(Data records)
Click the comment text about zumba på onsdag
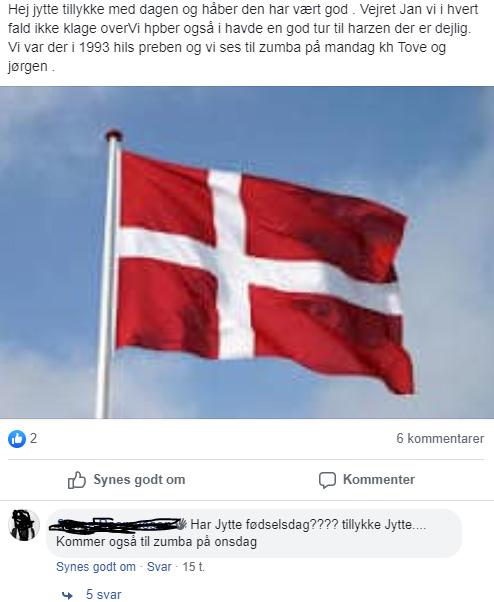The height and width of the screenshot is (602, 494). (156, 542)
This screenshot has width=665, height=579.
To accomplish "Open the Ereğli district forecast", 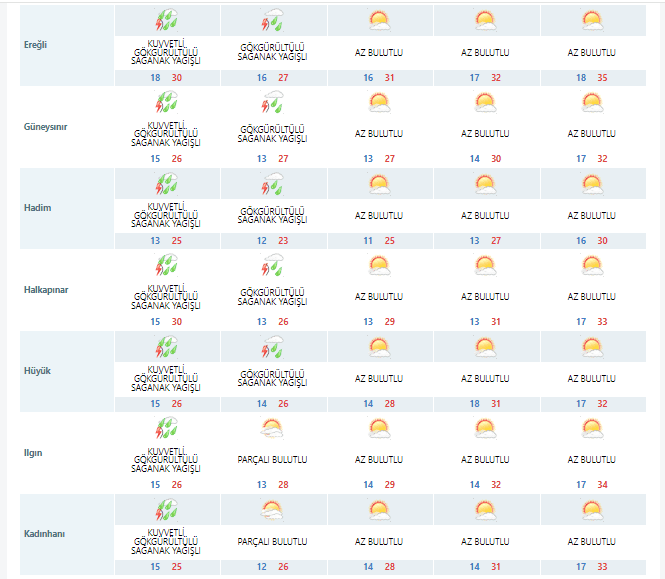I will pyautogui.click(x=36, y=46).
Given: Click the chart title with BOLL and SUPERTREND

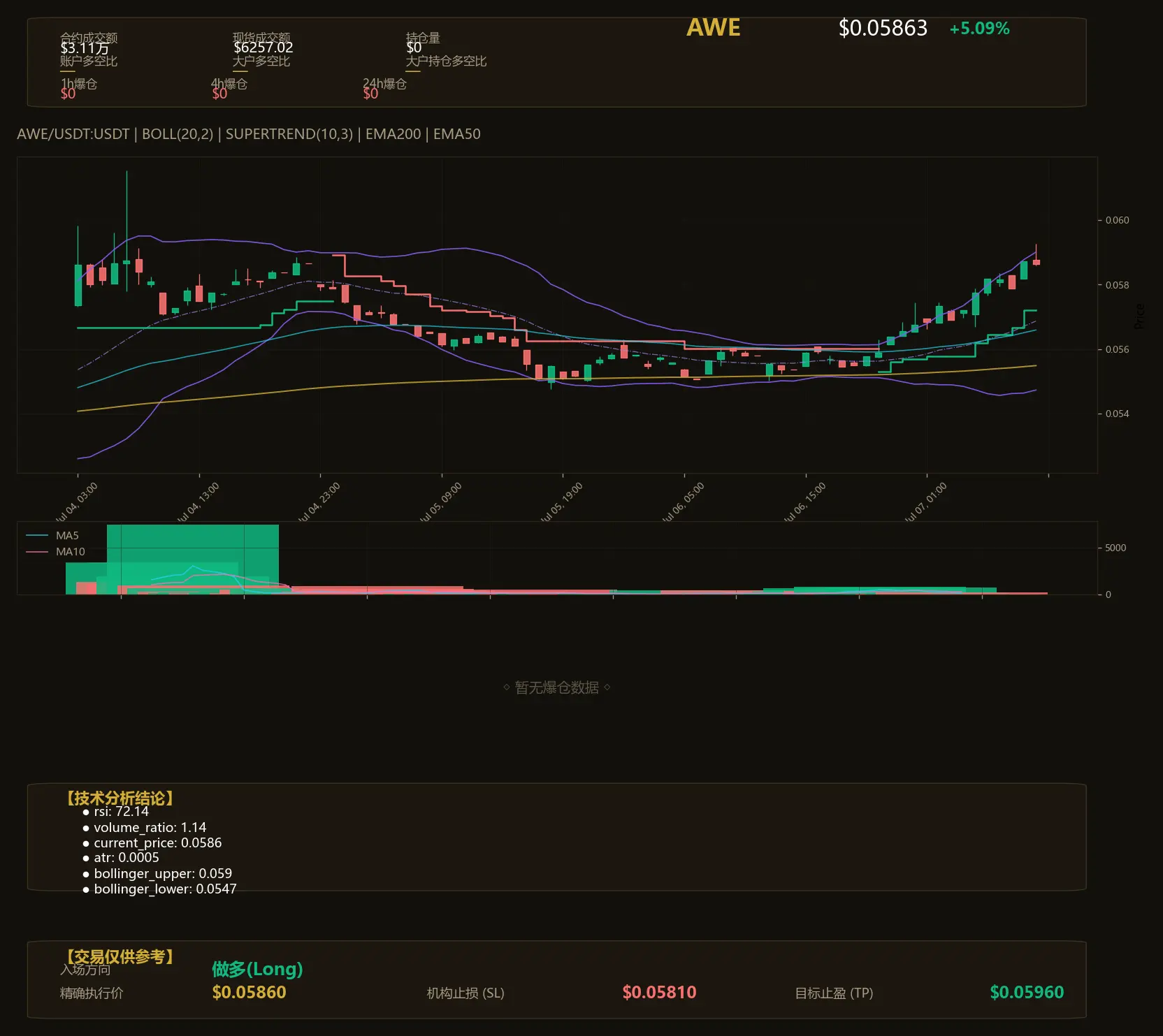Looking at the screenshot, I should pyautogui.click(x=249, y=134).
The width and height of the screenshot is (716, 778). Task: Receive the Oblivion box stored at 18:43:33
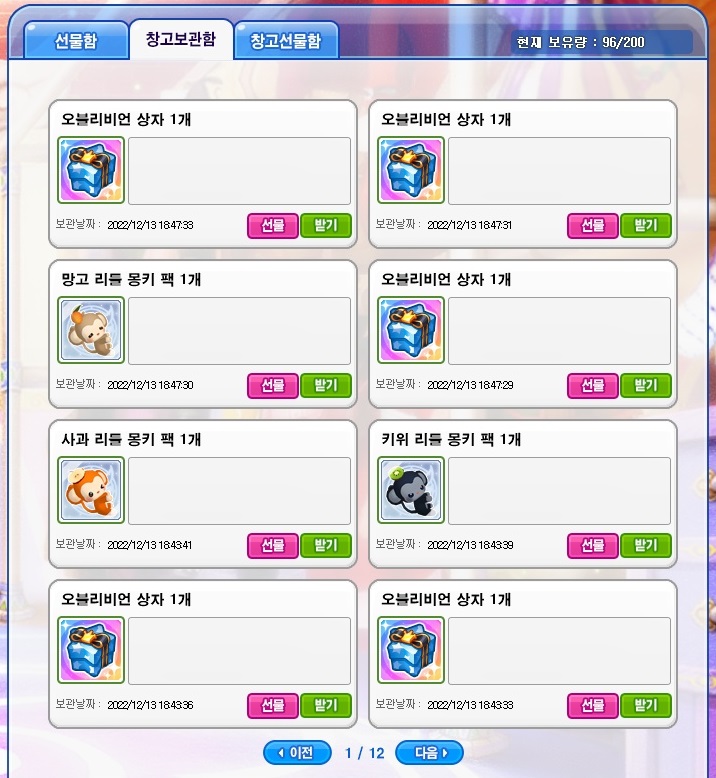click(646, 706)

• Activity
Excluding the pictures, restate word for word the lines from the one that holds "The width and" through the last line of the entries, both ends included.

• Output of the task
The width and height of the screenshot is (716, 778). Task: Receive the Oblivion box stored at 18:43:33
click(646, 706)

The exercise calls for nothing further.